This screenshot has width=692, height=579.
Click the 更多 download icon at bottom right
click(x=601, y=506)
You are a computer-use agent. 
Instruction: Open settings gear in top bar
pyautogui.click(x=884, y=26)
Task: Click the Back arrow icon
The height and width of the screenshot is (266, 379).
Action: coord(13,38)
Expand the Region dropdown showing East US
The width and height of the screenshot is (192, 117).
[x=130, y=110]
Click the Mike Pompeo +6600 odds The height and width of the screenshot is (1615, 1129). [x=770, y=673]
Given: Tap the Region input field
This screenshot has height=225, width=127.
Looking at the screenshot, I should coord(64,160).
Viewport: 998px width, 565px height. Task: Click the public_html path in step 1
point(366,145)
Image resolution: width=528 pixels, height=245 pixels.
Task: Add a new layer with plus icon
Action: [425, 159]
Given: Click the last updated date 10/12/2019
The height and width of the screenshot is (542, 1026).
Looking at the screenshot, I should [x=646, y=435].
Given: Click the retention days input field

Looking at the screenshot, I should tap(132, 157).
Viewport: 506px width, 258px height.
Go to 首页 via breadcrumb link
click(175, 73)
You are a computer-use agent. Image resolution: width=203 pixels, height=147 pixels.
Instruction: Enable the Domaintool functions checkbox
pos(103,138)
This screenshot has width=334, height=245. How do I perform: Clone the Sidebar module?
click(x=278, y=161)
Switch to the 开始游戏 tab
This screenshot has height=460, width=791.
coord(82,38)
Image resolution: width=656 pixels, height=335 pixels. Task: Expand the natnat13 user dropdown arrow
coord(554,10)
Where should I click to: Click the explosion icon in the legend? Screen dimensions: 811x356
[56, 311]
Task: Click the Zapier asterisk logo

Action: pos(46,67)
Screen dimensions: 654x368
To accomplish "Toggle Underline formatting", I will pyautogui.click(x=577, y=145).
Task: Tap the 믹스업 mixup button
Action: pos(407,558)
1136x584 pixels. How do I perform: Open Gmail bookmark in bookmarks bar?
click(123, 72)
------------------------------------------------
■ Exercise task ■
Copy the rows word for word, beginning at the line that contains "Where should I" and stopping after the last line of the rows.

■ Solution for this problem ■
Where should I click to: Click the explosion icon in the legend? Screen dimensions: 811x356
[56, 311]
Task: Click the Zapier asterisk logo

Action: pos(46,67)
Screen dimensions: 654x368
To accomplish "Toggle Underline formatting", I will pyautogui.click(x=577, y=145).
Task: Tap the 믹스업 mixup button
Action: pos(407,558)
1136x584 pixels. How do I perform: Open Gmail bookmark in bookmarks bar?
click(123, 72)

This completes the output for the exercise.